Fugitive dust from construction work in a city.
Fugitive dust from agriculture.

Fugitive dust results from dry conditions where there is insufficient moisture content in the ground to maintain adhesion and hold the soil together. Particulate matter (PM) then enters the atmosphere through the action of wind, vehicular movement, or other activities.[4] Areas with dryland or desert climates, especially when combined with high winds, have more severe problems of fugitive dust. Dry and disturbed surfaces can release wind-borne fugitive dust for many months before there is sufficient rainfall to coagulate the soil, this includes the dust Bulldust.

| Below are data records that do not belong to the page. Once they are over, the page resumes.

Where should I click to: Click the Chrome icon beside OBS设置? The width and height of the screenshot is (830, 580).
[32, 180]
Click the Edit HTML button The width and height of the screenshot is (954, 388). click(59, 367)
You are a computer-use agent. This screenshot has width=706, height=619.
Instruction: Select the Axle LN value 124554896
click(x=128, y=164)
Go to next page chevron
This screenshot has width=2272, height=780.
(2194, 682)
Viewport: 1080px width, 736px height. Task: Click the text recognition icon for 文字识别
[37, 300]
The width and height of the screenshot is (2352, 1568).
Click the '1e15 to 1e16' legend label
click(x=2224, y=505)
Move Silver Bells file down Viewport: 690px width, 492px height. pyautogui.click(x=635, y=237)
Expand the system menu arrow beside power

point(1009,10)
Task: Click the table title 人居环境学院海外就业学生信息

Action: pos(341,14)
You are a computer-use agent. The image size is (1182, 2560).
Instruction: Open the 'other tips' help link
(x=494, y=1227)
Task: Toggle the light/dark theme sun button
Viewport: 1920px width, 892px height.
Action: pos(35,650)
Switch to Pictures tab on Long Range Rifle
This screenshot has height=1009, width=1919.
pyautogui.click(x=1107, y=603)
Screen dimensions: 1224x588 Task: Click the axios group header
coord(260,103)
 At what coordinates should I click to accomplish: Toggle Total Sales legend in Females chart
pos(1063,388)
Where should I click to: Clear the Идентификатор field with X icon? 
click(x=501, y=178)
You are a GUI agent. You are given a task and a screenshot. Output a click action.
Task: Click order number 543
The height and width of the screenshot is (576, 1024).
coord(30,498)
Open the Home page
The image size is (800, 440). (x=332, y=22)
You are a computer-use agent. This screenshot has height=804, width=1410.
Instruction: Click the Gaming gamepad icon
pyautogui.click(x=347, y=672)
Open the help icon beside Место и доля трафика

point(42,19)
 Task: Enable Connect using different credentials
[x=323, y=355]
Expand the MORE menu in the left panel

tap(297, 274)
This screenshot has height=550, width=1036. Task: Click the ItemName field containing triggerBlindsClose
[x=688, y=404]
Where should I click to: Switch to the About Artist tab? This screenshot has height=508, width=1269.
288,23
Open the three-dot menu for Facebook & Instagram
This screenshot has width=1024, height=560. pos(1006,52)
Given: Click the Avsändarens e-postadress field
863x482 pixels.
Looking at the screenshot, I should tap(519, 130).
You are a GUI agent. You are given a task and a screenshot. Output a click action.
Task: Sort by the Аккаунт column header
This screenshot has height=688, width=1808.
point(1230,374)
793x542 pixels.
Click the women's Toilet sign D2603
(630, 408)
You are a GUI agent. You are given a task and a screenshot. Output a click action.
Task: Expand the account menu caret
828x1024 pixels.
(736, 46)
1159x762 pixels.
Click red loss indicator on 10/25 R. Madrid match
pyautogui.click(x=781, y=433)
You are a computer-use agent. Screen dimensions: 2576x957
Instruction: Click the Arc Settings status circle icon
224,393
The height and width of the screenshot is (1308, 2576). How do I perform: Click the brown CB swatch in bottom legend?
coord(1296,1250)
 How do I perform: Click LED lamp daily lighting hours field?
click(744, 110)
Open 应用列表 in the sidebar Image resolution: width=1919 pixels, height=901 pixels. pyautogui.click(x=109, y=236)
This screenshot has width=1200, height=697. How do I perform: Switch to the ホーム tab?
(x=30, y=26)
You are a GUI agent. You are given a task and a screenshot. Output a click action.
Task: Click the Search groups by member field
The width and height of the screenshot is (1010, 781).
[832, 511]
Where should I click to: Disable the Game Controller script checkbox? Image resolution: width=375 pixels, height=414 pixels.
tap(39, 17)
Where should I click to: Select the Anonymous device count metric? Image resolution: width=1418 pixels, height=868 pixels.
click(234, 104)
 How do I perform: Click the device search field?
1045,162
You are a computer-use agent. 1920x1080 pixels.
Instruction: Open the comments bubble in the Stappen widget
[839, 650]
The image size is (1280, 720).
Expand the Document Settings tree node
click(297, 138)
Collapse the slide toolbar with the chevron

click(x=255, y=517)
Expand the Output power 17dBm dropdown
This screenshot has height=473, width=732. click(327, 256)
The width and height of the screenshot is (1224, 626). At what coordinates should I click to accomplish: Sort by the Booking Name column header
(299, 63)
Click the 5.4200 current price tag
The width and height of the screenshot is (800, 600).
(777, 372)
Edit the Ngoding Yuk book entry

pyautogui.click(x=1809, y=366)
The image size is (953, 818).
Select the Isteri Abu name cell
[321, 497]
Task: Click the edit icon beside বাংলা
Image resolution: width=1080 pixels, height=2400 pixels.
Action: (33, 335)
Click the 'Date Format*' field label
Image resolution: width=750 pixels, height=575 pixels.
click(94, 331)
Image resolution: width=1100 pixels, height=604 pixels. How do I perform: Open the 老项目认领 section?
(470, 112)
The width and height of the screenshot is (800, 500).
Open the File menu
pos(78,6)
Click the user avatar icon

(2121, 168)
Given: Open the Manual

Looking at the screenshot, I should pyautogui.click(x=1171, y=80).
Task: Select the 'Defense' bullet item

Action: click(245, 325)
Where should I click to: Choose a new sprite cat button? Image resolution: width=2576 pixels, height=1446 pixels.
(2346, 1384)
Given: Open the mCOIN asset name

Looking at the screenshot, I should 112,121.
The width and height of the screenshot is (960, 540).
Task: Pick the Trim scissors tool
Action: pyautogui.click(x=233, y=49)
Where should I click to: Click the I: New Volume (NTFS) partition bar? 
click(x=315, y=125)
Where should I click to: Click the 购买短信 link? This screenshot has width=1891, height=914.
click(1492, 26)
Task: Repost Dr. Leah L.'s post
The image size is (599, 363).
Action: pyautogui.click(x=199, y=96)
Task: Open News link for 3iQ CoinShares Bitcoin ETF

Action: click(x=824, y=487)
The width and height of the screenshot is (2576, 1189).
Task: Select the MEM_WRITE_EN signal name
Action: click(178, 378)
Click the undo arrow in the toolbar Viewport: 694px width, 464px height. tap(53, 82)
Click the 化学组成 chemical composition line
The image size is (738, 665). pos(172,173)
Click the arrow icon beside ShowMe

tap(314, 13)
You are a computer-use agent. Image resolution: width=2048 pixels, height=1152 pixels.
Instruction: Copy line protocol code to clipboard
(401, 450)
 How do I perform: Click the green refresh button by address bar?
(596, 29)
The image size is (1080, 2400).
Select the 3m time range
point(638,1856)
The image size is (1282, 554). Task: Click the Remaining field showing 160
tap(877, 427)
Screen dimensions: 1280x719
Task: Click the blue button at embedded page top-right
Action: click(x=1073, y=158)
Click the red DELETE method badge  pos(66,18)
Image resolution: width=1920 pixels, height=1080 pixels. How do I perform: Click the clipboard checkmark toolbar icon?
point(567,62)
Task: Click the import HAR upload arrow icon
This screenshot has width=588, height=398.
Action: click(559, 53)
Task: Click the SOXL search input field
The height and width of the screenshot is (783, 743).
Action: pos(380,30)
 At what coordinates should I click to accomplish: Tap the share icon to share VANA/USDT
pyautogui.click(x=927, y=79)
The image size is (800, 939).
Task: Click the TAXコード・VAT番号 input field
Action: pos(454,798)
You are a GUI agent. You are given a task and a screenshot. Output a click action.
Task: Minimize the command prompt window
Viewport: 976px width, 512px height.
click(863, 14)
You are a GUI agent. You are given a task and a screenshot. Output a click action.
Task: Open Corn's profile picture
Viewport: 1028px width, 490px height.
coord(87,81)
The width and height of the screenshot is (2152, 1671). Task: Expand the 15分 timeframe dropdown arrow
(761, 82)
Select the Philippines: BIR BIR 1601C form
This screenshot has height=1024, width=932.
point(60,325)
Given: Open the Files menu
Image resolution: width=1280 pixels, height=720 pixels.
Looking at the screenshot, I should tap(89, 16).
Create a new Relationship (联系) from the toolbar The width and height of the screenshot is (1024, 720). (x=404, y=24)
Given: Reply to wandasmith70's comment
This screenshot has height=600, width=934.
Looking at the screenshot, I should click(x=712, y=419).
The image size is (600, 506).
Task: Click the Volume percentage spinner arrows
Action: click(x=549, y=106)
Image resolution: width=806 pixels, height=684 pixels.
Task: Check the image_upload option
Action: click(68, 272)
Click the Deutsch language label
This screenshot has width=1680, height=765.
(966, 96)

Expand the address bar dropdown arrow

Large-scale fugitive dust driven by gust fronts creates a dust storm.

Surfaces susceptible to fugitive dust emissions are both natural and man-made.[4] Specific sources include open fields and parking lots, paved and unpaved roads, agricultural fields, construction sites, unenclosed storage piles, and material transfer systems.[5] Surface mining operations are also sources of fugitive dust as a result of many mining operations including haul roads, tailing piles, drilling, blasting, the removal of overburden and the actual mineral extraction.[6]

In 1995, 28 percent of fugitive dust in the US originated from unpaved roads, 23 percent from construction sites, 19 percent agricultural, 15 percent from paved roads, 5 percent from wind erosion, 1 percent from mining according to the EPA.[3]

In addition to outdoor dust sources, numerous indoor dust sources also exist, often in manufacturing and similar industries. Examples of this include the metalworking process which incorporates different forms of grinding, cutting, and polishing, various food industries like sugar, spices, and grains, and even the pharmaceutical industry during packaging or production. In order to reduce the possibility of different hazards brought upon by indoor fugitive dusts, prevention must be a top priority. [7]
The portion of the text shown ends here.